───── 抜粋文

米軍PX技術サービス
 1985年位まで沖縄の米軍基地内において、年一回国内カメラメーカーサービス部隊による、無料カメラメンテナンスが行われていた。有力なカメラメーカーが各ブースにわかれ、米兵愛用のカメラを次々と点検修理していった。サービス日は一日だけだったので、30名位の行列が一日中続いたそうである。ファインダー内のゴミを取り除く程度の簡単な掃除は3分以内に終わるそうで、その場で行われて行く。大半はこの程度のメンテナンスで済むが、中には重傷の物も有り、持ち帰り修理する事になった。カメラメーカーはこうした期会に自社のアフターサービスの優位性を誇示し、今後の米軍正式採用を目論んでいた。他のメーカーは、内地から泊りがけで技術者を呼び寄せていたが、ヤシカは違っていた。ヤシカカメラの修理は、光精堂主人、又吉信光氏に一任されたのである。
主人は、あれは面白かったと回想する。
 敗戦国国民であり、戦後のアメリカ支配に様々な問題を抱えた沖縄。日常生活でも色々と苦汁をなめさせられていた一沖縄県民が、一時的にせよ、米兵に対して優位に立った瞬間であったのである。
持ち帰りになったカメラは、翌日までに修理を終える約束になっている。30台程を作業台に一列に並べて徹夜の作業が続いた。
「あの頃は若かったから、一日で何とかなったさー 今はもう出来ないねー」
と、なつかしそうである。
修理は全て無料であったそうである。主人に対する報酬は、ヤシカ側から支払われた。内地の人間は、ヤシカカメラを二流とは言わないが、一流であるとは思っていない。カメラ好きな日本人は、ニコン、キャノンに対する信仰が厚く、その他のメーカーをどこか見下した所がある。一方ブランドをあまり気にせず、合理的なアメリカ人は、安く高性能ならばなんでもよい。そんな理由で、沖縄の米兵に最も愛されていたカメラはヤシカであった。

──────────

抜粋文を「主人は、あれは面白かったと回想する。」を含む箇所から「と、なつかしそうである。」の後までもう一度示し、「作業台」を「テーブル」に置き換えて編集してください。 ここから先の行は、上の抜粋文とは別の資料です。

───── 提供情報

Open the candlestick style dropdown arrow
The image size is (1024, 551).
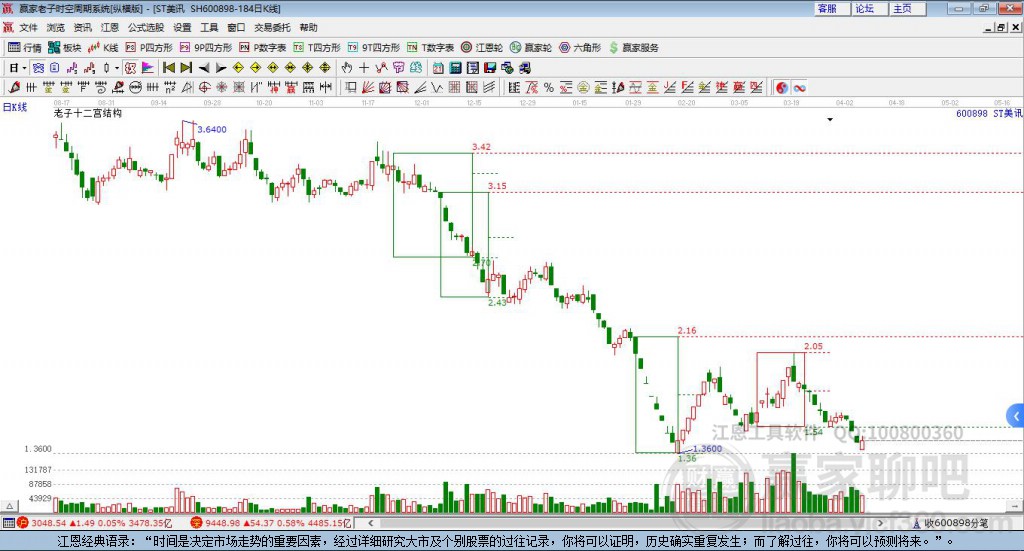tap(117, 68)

──────────
───── 提供情報

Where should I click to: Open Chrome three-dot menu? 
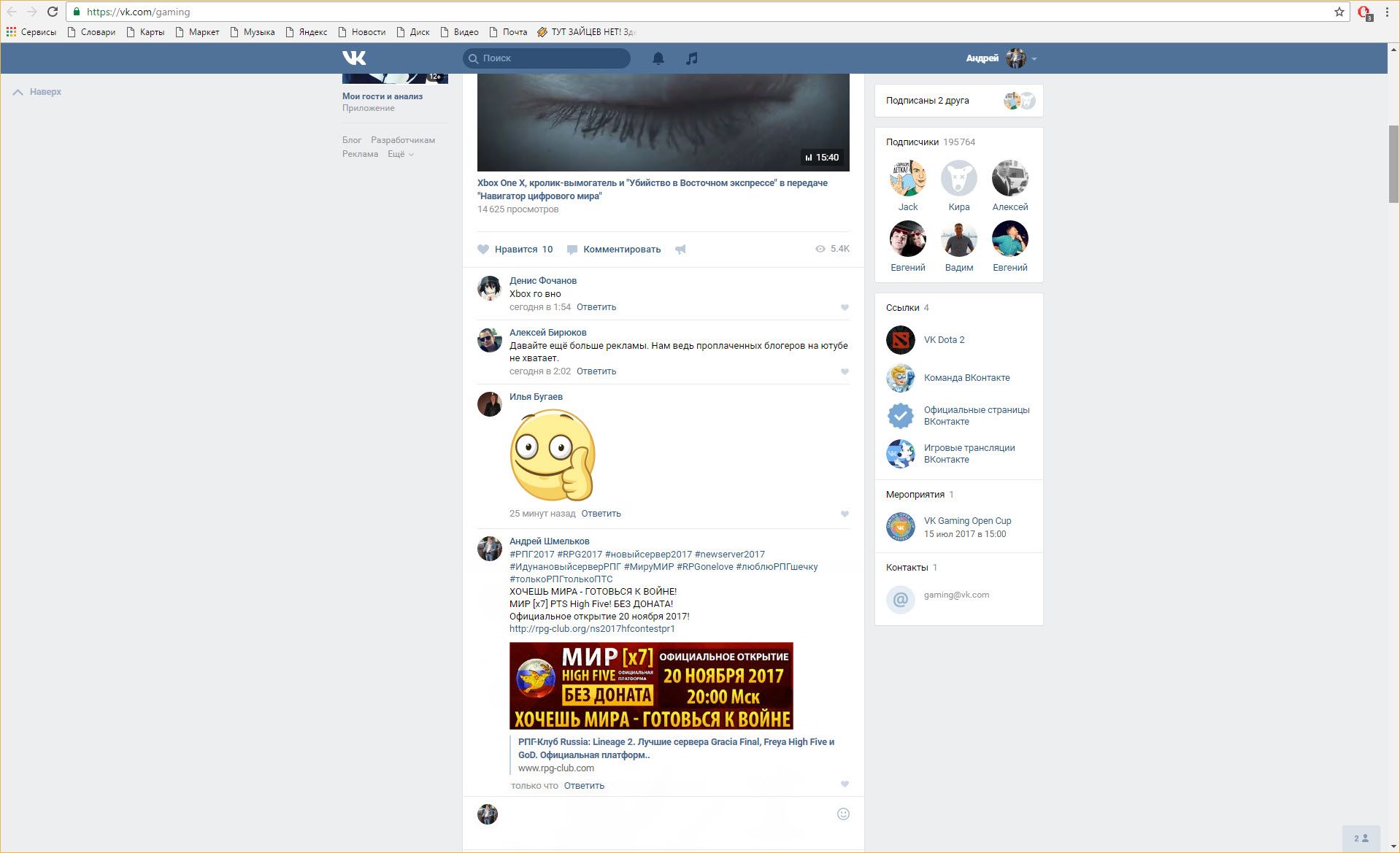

──────────

出力:
主人は、あれは面白かったと回想する。
 敗戦国国民であり、戦後のアメリカ支配に様々な問題を抱えた沖縄。日常生活でも色々と苦汁をなめさせられていた一沖縄県民が、一時的にせよ、米兵に対して優位に立った瞬間であったのである。
持ち帰りになったカメラは、翌日までに修理を終える約束になっている。30台程をテーブルに一列に並べて徹夜の作業が続いた。
「あの頃は若かったから、一日で何とかなったさー 今はもう出来ないねー」
と、なつかしそうである。